___ PROVIDED RECORDS ___

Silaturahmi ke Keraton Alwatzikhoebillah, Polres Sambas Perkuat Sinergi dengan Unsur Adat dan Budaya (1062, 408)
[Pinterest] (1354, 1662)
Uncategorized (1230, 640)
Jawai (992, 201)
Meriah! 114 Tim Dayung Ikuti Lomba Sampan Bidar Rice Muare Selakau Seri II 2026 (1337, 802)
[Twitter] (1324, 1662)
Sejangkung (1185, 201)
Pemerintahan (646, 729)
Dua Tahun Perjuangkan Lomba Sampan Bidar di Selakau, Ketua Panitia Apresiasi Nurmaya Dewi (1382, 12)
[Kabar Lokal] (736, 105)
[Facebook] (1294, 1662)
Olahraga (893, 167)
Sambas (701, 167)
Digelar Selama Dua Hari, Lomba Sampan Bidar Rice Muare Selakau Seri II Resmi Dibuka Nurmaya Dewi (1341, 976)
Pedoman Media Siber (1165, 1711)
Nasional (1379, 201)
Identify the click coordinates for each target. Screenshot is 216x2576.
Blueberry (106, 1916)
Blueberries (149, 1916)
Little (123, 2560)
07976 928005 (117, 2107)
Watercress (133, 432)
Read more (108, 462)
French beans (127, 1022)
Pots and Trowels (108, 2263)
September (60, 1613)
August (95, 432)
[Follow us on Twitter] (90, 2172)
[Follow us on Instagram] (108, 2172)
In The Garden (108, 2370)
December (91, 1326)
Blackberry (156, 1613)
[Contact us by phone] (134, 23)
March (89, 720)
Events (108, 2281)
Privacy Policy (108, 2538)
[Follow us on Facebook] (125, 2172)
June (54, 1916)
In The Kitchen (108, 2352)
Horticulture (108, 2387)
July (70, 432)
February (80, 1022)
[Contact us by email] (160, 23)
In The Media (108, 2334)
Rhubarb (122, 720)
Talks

___

- **EXERCISE REQUIREMENTS**: Set down exactly the lines from the start of the records to the line with "Pemerintahan (646, 729)". Include that line, and add nothing more.

- **ANSWER SECTION**:
Silaturahmi ke Keraton Alwatzikhoebillah, Polres Sambas Perkuat Sinergi dengan Unsur Adat dan Budaya (1062, 408)
[Pinterest] (1354, 1662)
Uncategorized (1230, 640)
Jawai (992, 201)
Meriah! 114 Tim Dayung Ikuti Lomba Sampan Bidar Rice Muare Selakau Seri II 2026 (1337, 802)
[Twitter] (1324, 1662)
Sejangkung (1185, 201)
Pemerintahan (646, 729)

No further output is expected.